Kuon miró hacia la arruinada Muralla. “No,” dijo finalmente. “No, ya no era.”

 

           

Con la Muralla agrietada, la Horda del Destructor esperó poco para correr a llenar el hueco, pero no encontró el camino más fácil, ya que los Cangrejo, León, y Unicornio presentaban un obstáculo muy difícil de superar. Pero el asunto había terminado. Ahora solo quedaba ver cuanto tiempo transcurriría antes que los defensores se viesen forzados a retroceder. Bajo el humo y la oscuridad, un hombre buscaba entre las ruinas de la Muralla, su reluciente armadura dorada deslustrada por el humo, la ceniza, y la sangre de sus enemigos. “¡Debe estar aquí!” Gritó frustrado. “¡Encuéntrale, Kheth-tet! ¡Encuéntrale rápido!”

“¡No me des órdenes como si fuese uno de tus estúpidos perritos falderos, Legulus!” Gritó otro hombre con los dientes apretados.
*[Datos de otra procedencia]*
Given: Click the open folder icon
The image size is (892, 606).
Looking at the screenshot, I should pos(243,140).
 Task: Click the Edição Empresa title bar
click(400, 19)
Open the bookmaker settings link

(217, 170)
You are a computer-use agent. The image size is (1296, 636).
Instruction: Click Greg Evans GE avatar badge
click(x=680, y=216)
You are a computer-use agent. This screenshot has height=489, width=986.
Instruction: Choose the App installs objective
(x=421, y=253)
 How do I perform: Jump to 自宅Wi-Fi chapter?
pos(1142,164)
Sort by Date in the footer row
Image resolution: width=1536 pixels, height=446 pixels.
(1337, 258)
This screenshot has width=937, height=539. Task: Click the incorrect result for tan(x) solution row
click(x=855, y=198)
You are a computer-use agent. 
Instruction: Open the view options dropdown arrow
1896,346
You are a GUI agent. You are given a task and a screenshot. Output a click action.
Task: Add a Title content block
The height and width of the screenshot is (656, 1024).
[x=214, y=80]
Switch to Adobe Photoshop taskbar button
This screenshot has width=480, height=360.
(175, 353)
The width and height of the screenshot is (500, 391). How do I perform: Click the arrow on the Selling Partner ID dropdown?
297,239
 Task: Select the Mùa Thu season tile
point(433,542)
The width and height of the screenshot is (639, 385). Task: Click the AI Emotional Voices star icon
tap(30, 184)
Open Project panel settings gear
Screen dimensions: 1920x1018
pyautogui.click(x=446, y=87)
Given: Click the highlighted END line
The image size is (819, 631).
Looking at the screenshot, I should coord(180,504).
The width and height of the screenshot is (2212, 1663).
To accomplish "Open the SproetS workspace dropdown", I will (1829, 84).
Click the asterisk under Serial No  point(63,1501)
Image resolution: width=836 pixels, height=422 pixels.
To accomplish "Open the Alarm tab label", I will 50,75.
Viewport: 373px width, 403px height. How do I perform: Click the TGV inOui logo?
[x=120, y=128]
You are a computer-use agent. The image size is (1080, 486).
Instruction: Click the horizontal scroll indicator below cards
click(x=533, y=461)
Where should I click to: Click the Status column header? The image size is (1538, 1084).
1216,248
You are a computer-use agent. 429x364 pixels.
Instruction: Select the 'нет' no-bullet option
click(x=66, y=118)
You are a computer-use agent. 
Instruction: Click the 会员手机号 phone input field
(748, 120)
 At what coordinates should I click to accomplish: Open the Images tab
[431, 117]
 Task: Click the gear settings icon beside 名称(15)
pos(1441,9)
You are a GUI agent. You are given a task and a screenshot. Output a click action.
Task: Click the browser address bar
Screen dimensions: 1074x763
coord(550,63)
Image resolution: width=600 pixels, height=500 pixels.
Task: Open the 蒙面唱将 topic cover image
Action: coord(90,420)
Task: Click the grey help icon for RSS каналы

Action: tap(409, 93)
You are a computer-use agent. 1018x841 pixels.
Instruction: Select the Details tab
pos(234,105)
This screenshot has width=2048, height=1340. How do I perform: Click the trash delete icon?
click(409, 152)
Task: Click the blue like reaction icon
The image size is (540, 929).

Surgió de entre el humo, su cuerpo casi sin armadura, su oscura piel adornada con tatuajes incluso más oscuros. “¡Yo no soy tu sirviente, estúpido arrogante!”

Los dos hombres se miraron con desprecio como si estuviesen a punto de pegarse cuando los escombros que había cerca se movieron y cayeron, y surgió una forma. “¡Callaros, porquería asquerosa!” Dijo una voz casi incomprensible. La forma luchó por recomponerse, pero seguía fluyendo, como si se estuviese derritiendo. “¡Destriparé a ambos si no os calláis!”

“Por supuesto, señor,” dijo al instante el llamado Legulus. “¿Cómo podemos serviros?”

“¿Qué necesitáis, eminencia?” Preguntó Kheth-tet.

“Matadles,” siseó el herido rakshasa. “Matad a cada Cangrejo que encontréis. No dejéis nada vivo en este maldito lugar.”

Kheth-tet se inclinó y Legulus puso su espada contra su pecho, en forma de saludo, y los dos oficiales regresaron a sus hombres, dejando en los escombros de piedra a la herida criatura intentando forzar a sus heridas a que desapareciesen. “Veré como este Imperio cae envuelto en cenizas,” siseó el rakshasa, su carne muy lentamente empezando a unirse, milímetro a milímetro. “¡Nada se interpondrá en la senda de los Destructores!”